I have natural curls and knew that very early on in my life that my hair will never, ever be jet black and straight like those of china dolls. Couple that with fine hair meant that the popular process of hair rebonding is not an option available to me because it will damage my hair severely. I whine very often (to my family) about my hair, often blaming my parents for their own natural curls that seemed to have culminated on my head.
Hence it is understandable that I positively loathe it when I get comments like ‘You permed your hair. It’s nice!’ from acquaintances or colleagues who do not know me well enough i.e. that I spend very little effort on my hair. BECAUSE I DID NO PERM MY HAIR! I have this thing against hair perming primarily because I think it makes someone look older. And I’m at a point in life where I will never reveal my real age publicly if possible. Thus looking older (by hair-perming) is hardly an option.

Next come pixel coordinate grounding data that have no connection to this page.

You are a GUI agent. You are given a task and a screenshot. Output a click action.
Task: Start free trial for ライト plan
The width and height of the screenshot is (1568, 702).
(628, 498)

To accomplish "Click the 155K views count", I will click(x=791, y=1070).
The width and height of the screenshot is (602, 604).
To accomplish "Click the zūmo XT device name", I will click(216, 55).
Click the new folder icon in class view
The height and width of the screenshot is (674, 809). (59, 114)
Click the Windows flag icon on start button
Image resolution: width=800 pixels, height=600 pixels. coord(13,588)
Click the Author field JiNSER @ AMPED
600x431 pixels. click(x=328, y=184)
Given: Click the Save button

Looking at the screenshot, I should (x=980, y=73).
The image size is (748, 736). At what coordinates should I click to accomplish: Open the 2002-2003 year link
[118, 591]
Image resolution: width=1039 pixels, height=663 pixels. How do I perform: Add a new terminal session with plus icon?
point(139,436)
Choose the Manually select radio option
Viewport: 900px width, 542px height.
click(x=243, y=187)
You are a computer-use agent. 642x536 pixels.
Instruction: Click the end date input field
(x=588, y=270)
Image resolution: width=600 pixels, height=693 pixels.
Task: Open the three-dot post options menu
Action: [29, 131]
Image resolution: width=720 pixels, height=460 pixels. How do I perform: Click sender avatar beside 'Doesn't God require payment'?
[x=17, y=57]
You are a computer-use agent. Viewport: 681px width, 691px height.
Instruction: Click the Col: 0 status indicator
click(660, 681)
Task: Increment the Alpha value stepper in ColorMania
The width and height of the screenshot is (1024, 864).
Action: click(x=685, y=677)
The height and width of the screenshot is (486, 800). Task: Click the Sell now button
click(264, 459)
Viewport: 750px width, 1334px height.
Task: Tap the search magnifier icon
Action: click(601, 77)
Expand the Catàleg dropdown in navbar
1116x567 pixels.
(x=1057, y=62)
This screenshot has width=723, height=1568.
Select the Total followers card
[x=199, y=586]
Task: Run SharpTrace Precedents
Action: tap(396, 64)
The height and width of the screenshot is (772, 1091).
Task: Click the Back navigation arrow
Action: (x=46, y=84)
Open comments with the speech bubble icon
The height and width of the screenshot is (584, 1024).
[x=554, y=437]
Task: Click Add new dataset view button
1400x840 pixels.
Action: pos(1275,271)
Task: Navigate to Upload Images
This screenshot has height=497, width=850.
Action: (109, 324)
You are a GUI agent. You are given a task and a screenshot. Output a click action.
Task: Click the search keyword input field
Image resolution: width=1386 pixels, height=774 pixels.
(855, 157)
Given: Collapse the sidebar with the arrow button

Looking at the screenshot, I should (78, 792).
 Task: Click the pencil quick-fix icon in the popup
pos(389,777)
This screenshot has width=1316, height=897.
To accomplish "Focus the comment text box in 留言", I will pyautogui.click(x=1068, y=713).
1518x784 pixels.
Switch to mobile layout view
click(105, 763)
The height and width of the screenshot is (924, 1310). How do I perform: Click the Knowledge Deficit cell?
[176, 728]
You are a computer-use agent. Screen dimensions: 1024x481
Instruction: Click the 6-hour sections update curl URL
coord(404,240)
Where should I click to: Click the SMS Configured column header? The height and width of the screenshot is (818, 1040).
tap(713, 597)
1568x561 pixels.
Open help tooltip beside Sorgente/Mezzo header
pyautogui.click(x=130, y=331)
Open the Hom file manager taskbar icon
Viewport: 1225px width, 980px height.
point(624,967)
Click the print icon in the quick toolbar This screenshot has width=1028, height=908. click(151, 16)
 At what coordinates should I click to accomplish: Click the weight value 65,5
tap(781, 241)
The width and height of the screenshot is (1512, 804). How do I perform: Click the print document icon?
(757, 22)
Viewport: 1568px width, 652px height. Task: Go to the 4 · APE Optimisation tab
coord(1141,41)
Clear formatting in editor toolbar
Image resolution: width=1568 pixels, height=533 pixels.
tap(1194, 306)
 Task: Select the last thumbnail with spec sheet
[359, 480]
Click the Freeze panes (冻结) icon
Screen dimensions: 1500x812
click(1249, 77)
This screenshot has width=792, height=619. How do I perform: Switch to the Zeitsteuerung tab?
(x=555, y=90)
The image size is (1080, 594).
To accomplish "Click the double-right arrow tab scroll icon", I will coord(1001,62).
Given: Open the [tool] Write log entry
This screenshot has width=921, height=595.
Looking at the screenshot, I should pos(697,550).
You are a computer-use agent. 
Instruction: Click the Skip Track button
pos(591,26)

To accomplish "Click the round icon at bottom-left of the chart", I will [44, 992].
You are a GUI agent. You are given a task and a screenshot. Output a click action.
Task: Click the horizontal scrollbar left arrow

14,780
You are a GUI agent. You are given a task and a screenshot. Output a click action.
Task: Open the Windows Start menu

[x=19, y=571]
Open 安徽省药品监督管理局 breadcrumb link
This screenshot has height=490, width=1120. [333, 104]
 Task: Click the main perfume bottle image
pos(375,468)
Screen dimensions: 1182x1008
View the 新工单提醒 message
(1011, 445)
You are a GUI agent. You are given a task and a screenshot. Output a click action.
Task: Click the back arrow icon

When someone comments that I looked like I permed my hair, I can only deduce that this person finds me looking older than I actually am. Can’t blame me for being upset!
To this the lil sis had something to say about my complaints – that I’m lucky my curls go in the right way i.e. inwards so they really do curl nicely. Unlike hers that curl all over the shop. Yea, like I should feel so fortunate about it.
I’m bringing this up again because a couple of days ago I went to my facial therapist who made that deadly comment. I had to stop myself from giving the poor lady who obviously didn’t know about my Archilles’ heel my death stare. Mentioned this to the parents just now while walking to the car after dinner, and instead of quietly accepting my accusations this time round (of her ‘curly’ genes) the mum pointed at dad and said that I should blame him instead. I laughed straight in her face. With the both of them walking a little ahead of me, it was more than clear to me who is the one with more natural curls (and thus should be held more responsible for the plight I’m in).
OK I hate the ‘curly’ genes… but I love the parents a lot. How to blame them for it?